For safety and because I'm a female night driver I have not tinted. I want all the visibility I can get of anyone around the outside of my vehicle. :smiles:


----------



## UberBeemer (Oct 23, 2015)

itendstonight said:


> Thinking of getting my car tinted. More privacy. Anyone have them? Noticeable difference?


I have tinted windows, sides and rear. It is just under the local limit, which i think is 39%. Still, it makes backing up a little more challenging. The worst part though, is i get followed by the local sheriff's fairly often. I am a by-the-book driver, though, so they haven't pulled me over, yet.


----------



## Alantc (Jun 15, 2018)

itendstonight said:


> Thinking of getting my car tinted. More privacy. Anyone have them? Noticeable difference?


It helps just wouldn't get them to dark kind of hard to see at night, and in the rain, and backing up


----------



## oldfart (Dec 22, 2017)

I thought all cars had tinted windows. Not for privacy but for the heat. Florida is , after all, the sunshine state


----------



## Fuges (Apr 10, 2019)

I just made a purchase and debated about the tinting. I like the appearance but I don't like the visibility - mostly for personal use if I have a full car and driving through the mountains. But for sure the appearance is nicer I think.


----------



## dauction (Sep 26, 2017)

I am getting tinted today (Scot Irish we can always use a good tinting :laugh ...sorry it's early..

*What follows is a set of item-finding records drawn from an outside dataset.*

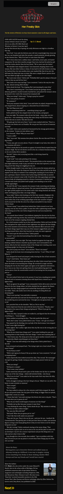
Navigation (54, 4)
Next (9, 488)
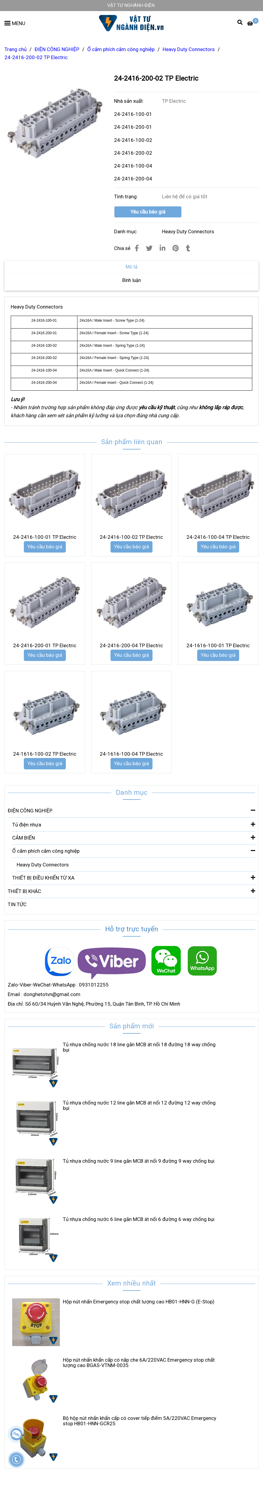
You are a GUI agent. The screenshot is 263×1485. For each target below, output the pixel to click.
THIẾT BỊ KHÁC (131, 890)
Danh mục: (126, 231)
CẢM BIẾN (133, 837)
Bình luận (131, 280)
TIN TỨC (17, 904)
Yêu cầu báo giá (147, 212)
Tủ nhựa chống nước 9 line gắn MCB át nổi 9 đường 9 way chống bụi (138, 1161)
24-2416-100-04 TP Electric (218, 537)
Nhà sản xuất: (129, 101)
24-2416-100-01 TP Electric (44, 537)
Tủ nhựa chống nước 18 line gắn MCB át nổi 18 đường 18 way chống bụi (139, 1047)
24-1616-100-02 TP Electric (44, 754)
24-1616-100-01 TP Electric (218, 645)
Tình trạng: (126, 197)
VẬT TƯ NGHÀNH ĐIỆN (131, 5)
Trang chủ (15, 49)
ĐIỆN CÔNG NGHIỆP (131, 810)
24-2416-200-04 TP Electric (131, 645)
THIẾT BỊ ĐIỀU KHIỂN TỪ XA (133, 877)
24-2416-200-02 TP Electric (36, 57)
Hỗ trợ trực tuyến (131, 929)
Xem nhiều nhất (131, 1283)
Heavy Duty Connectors (188, 231)
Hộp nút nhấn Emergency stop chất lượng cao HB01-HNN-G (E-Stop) (138, 1301)
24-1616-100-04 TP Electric (131, 754)
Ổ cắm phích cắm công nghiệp (133, 850)
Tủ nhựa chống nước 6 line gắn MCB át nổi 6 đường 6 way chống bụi (138, 1219)
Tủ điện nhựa (133, 824)
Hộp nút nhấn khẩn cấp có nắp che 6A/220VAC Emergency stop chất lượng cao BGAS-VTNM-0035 (139, 1362)
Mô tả (131, 267)
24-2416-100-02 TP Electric (131, 537)
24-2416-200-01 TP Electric (44, 645)
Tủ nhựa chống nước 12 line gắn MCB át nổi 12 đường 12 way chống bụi (139, 1105)
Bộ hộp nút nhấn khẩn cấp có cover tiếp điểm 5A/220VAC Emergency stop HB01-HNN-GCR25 (139, 1420)
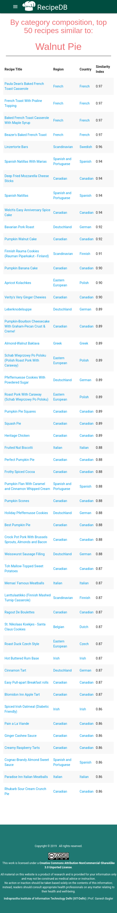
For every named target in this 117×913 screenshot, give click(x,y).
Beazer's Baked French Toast (25, 135)
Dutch (84, 627)
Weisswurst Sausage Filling (24, 554)
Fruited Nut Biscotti (18, 448)
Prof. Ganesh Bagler (100, 898)
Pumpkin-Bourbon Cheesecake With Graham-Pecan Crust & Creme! (27, 326)
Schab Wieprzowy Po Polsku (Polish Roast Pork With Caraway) (25, 360)
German (85, 227)
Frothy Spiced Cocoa (19, 472)
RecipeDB (44, 7)
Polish (84, 283)
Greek (57, 343)
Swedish (86, 147)
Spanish (86, 161)
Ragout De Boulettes (19, 612)
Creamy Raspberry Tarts (22, 748)
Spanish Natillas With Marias (25, 161)
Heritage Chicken (16, 435)
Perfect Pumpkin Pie (19, 460)
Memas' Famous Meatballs (24, 583)
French (58, 86)
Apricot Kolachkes (17, 283)
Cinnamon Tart (15, 670)
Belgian (58, 627)
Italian (57, 448)
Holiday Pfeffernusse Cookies (26, 513)
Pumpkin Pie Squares (20, 411)
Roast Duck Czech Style (21, 644)
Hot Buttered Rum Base (21, 658)
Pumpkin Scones (16, 501)
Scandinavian (63, 147)
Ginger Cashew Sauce (20, 736)
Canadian (60, 178)
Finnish (85, 254)
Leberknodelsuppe (18, 309)
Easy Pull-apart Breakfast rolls (26, 682)
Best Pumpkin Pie (17, 525)
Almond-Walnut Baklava (21, 343)
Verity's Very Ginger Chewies (25, 297)
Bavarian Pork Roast (19, 227)
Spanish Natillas (16, 195)
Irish (56, 658)
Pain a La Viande (16, 723)
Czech (84, 644)
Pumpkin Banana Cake (21, 268)
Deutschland (62, 227)
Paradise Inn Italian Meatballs (26, 777)
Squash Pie (12, 423)
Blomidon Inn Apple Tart (22, 694)
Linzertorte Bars (16, 147)
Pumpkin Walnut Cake (20, 239)
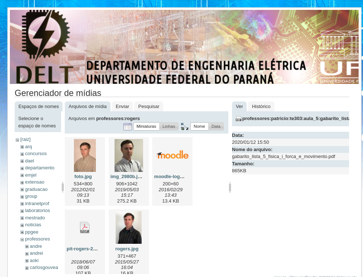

Anyways .. 50% all sides except windshield is legal in Minnesota. ... Think I am going to do 50% for the back sides and 25-30% front sides . I need to test visibility for drivers side before I decide. I hate the sun beating down on me.. It makes you tired and uncomfortable faster than a overcast day

Hope this helps..sourced ..https://instamotor.com/blog/window-tinting-laws-50-states


----------



## Tide (Mar 12, 2019)

I've got 5% all around and then 50% on the entire windshield. Makes a huge difference.



dauction said:


> I am getting tinted today (Scot Irish we can always use a good tinting :laugh ...sorry it's early..
> 
> Anyways .. 50% all sides except windshield is legal in Minnesota. ... Think I am going to do 50% for the back sides and 25-30% front sides . I need to test visibility for drivers side before I decide. I hate the sun beating down on me.. It makes you tired and uncomfortable faster than a overcast day


Are your back windows already tinted? If they aren't you want to switch up the plan. Back windows need to be darker than the front.

You won't have any issues with visibility with 25. Once you get down to 15 or lower is when it takes a little getting used to.


----------



## Invisible (Jun 15, 2018)

SuzeCB said:


> Check your local laws first. Too many of the places that sell/do tints will just take your money and figure it's your problem.


This. I had tinted windows that were illegal because they were all at 35% on my old car. At the time, I didn't know they were illegal. I never did get pulled over, but I did have cops follow me a lot.

If you can get a medical waiver, you can get any %. The tint guy told me to go to the optometrist and say I'm sensitive to light to get the waiver. I am sensitive to light, but not sure I want to get a waiver because I prefer not to be followed by the cops.


----------



## Tide (Mar 12, 2019)

Invisible said:


> If you can get a medical waiver, you can get any %. The tint guy told me to go to the optometrist and say I'm sensitive to light to get the waiver. I am sensitive to light, but not sure I want to get a waiver because I prefer not to be followed by the cops.


Super easy process in Texas for side windows. The windshield is a bit tricky. You're letter from the doctor must say that it is required for whatever condition you have. My previous letter said it was recommended. Went to court for a ticket and found that one out.

Anytime I get pulled over I just hand them the exemption letter the state provides. Most of the time they don't even read half of it and hand it back. Back on the road we go.


----------



## Invisible (Jun 15, 2018)

Tide said:


> Anytime I get pulled over I just hand them the exemption letter the state provides. Most of the time they don't even read half of it and hand it back. Back on the road we go.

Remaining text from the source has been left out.